Por supuesto, las patatas más sabrosas son las que se cultivan en tu propia tierra. Llega un momento en el que puedes desenterrar unos arbustos de “cuarenta días” para freírlos o cocinarlos con eneldo.
Simplemente no te apresures y hazlo con una pala o una horca. Después de todo, a menudo sucede que cavas un arbusto y hay dos patatas grandes, y el resto son del tamaño de un huevo de paloma. Todavía tienen que crecer y crecer.
Existe una técnica de excavación sencilla que permite obtener una cosecha rica y solo patatas grandes.
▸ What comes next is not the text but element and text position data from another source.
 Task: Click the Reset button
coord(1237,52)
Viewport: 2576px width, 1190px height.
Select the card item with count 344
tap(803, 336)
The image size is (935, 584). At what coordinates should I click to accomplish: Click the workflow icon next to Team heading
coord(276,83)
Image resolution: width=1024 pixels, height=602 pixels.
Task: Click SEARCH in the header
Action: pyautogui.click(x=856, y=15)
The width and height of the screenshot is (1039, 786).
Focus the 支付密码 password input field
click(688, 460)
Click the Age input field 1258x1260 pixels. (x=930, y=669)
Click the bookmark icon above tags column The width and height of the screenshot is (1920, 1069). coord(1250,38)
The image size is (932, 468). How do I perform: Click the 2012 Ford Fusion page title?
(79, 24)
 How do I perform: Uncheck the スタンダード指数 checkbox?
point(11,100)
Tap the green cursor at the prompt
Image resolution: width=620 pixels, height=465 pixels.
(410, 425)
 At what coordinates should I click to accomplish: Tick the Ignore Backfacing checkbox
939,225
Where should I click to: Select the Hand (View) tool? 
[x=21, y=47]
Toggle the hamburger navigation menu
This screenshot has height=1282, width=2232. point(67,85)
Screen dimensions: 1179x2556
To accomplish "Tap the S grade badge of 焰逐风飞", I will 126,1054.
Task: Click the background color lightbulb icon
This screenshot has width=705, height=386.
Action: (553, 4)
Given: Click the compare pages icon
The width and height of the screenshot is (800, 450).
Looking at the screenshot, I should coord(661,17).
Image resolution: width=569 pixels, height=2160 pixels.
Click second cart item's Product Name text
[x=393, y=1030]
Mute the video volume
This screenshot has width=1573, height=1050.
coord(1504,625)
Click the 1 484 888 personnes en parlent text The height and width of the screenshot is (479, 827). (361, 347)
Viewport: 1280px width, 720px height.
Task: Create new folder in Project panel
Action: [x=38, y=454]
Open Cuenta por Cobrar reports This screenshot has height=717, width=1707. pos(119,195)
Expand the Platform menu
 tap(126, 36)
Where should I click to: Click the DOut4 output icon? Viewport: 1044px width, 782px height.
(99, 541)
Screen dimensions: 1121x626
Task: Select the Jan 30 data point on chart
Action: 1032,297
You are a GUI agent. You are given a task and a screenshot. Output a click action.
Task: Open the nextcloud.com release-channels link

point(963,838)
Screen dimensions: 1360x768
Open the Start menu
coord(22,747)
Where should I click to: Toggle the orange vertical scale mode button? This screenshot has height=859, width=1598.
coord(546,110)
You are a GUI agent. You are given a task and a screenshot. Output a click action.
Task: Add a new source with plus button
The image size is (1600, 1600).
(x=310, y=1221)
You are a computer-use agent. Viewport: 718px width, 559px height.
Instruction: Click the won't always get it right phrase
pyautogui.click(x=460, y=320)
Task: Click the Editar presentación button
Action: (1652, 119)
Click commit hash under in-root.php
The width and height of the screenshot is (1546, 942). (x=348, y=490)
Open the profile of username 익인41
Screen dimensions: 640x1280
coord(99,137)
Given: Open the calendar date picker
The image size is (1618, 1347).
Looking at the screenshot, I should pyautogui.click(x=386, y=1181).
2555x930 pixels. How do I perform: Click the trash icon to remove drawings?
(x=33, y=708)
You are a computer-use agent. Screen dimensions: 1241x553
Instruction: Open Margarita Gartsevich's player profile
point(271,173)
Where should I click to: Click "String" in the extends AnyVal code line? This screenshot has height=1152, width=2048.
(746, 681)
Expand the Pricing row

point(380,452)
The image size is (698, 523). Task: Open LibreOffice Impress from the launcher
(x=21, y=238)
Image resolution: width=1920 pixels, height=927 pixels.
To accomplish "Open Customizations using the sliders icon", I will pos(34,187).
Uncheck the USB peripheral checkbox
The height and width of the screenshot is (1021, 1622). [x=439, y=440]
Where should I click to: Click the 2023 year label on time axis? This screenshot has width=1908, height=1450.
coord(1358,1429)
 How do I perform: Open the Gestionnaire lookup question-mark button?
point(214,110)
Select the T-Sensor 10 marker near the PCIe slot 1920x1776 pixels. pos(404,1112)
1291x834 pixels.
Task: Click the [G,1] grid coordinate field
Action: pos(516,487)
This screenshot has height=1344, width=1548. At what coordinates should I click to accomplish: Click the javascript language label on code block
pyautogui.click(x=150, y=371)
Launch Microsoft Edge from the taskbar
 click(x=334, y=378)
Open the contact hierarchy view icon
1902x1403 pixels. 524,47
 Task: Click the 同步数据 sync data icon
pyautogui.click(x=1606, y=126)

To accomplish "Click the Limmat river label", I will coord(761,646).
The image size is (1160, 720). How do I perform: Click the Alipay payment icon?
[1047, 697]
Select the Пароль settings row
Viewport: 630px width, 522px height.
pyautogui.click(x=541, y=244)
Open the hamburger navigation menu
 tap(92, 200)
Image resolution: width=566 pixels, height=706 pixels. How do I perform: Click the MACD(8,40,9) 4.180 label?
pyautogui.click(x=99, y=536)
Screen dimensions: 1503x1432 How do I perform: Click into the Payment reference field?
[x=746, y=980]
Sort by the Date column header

Grabación sencilla de socavados
Si el suelo es blando, basta con hundir la mano profundamente en el suelo cerca del arbusto y palpar un tubérculo grande. Sepáralo del arbusto y pasa al siguiente.
Con este enfoque, la planta no sufre y sigue creciendo. Por el contrario, las patatas pequeñas restantes reciben ahora más nutrientes y crecen más rápido.
Si el suelo es duro, necesitarás utilizar algún tipo de pala de madera y rastrillar el suelo alrededor del arbusto. Evalúe la situación y separe incluso los tubérculos más grandes. Se recomienda separar desatornillando en lugar de tirar con fuerza para no alterar la estructura de la raíz de todo el alvéolo.